Last weekend I went back for a music festival to the island where we had spent six and a half years. We left nearly four years ago when I sought promotion to a senior leadership post.

When we lived in Uist, I was variously a supply teacher, PT (Head of Department) of Support for Learning, PT Languages and Youth Theatre leader.

I consequently got to know lots of pupils over the years.

I knew at the time that I was blessed to work with them. They were generally co-operative, creative and resilient.
The classes were small and although we were on a remote rock in the middle of the Atlantic, we were generally well-resourced.

Of course we had some issues. There was a significant degree of rural deprivation. Some pupils found island life suffocating and frustrating. We had our fair share of family break-ups, health and mental health difficulties and bereavements. Alcohol misuse was a concern amongst young and old.
And we had the terrible trauma of a care-leaver who was murdered soon after leaving school in S4.

But we also had an amazing sense of community that was based around music, drama, ceilidhs, Gaelic and tradition.

The community was somewhat wary of outsiders at times but on the whole we fitted in.

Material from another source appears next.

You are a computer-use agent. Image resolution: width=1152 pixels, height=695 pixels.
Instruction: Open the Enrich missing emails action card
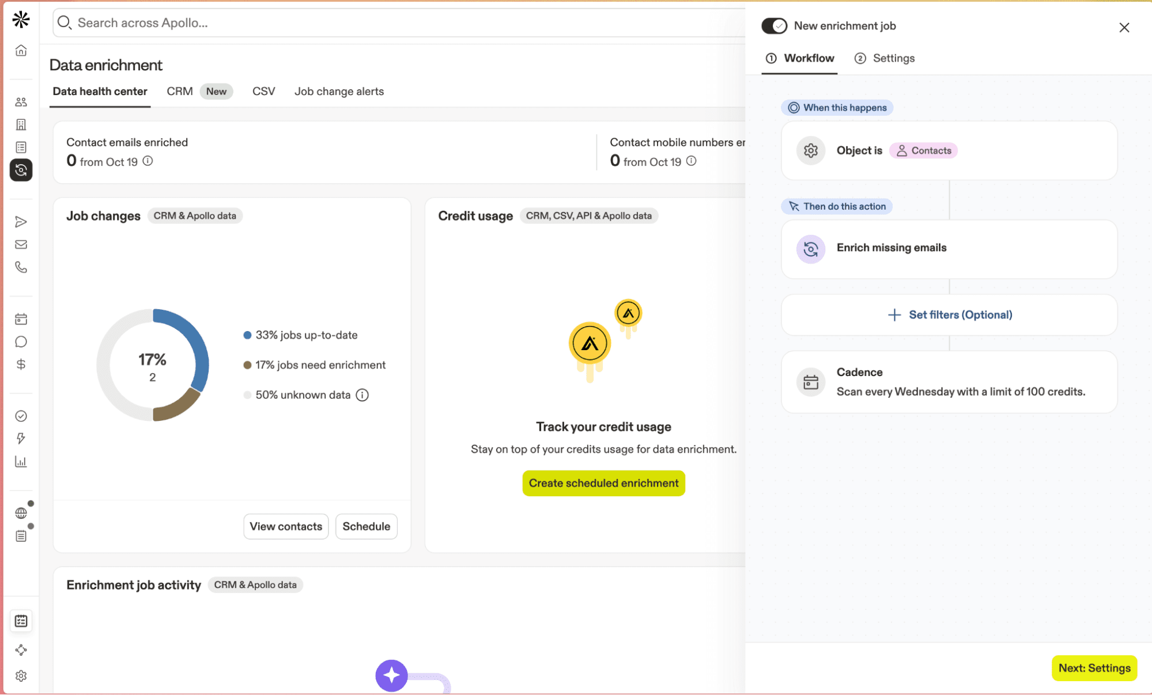pos(949,248)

Within minutes of arriving at the festival, I was confronted by three lovely young women. “Lena! Do you remember us?” At first, a moment of bluster, having been taken unawares and unable to place these beautiful faces… and then “Of course!! Caitlin, Sarah and ….. Jessie!” Two former Germanists and youth theatre die-hards and one of my first S4 French class and a Gaelic star.
Now, as if possible, an art undergraduate, a medic and a British Museum trainee…..All confident, poised and so very interesting.

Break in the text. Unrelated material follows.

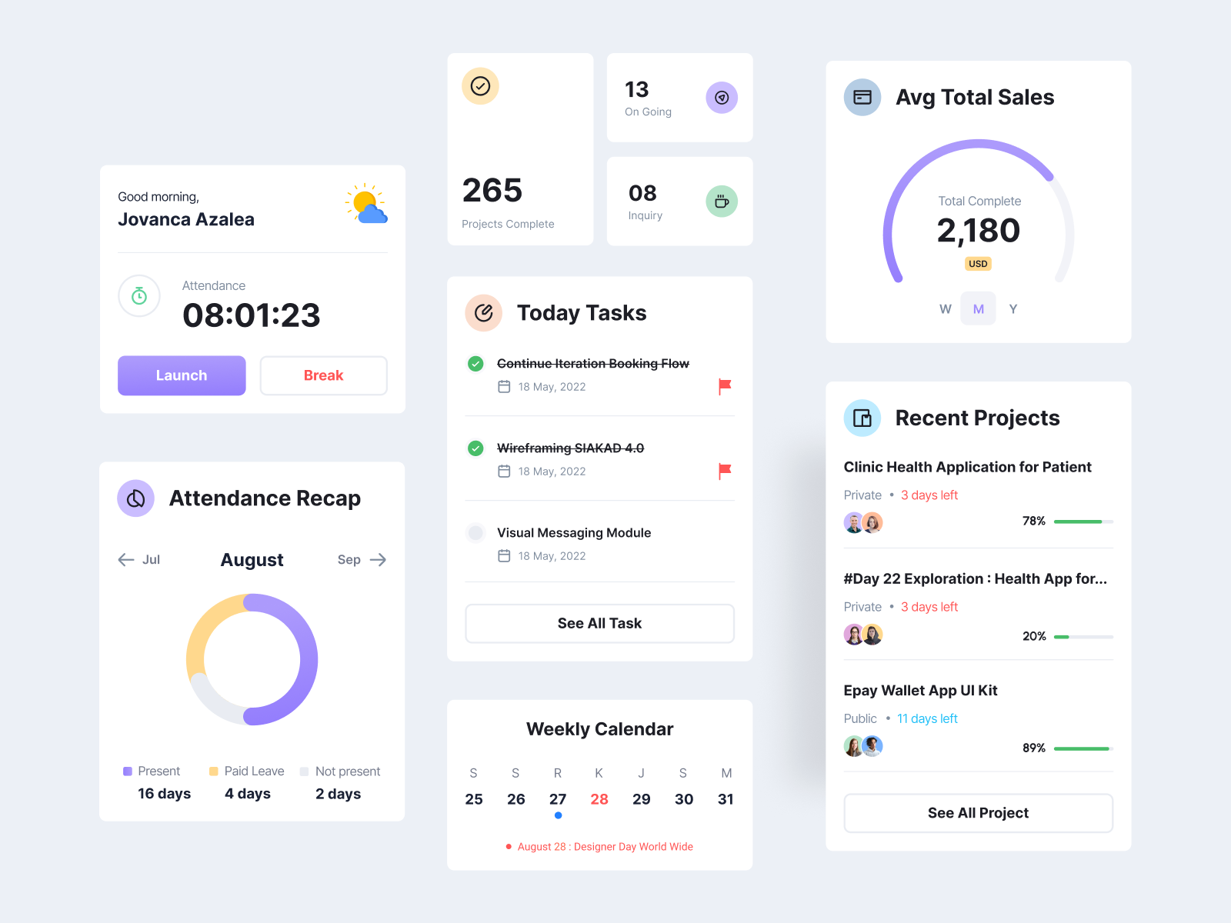Uncheck the completed Wireframing SIAKAD 4.0 task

I felt a burst of pride and a genuine sense of contentment.

And so the weekend continued. Re-union after union, tale after tale of children grown into young adults; lots having been inspired to continue with German, many carrying the baton of drama into their adult lives.

Several had not found school easy but are now achieving and thriving as grown-ups.

The highlight, perhaps, was dancing along to the Beinn Lee Ceilidh Band which rivals any of the modern-traditional fusion bands that you will hear today and was formed completely of former pupils.

I know that I didn’t get the full story or complete picture in every case. I know that not every past pupil will be in a good place.

But last weekend gave me a huge sense of affirmation that our job as a teacher is a privilege and potentially life-changing.

We can’t measure our success in a matter of months or a few short years. We need to take a longer- term view to really see the seeds we have sown grow, flourish and bloom.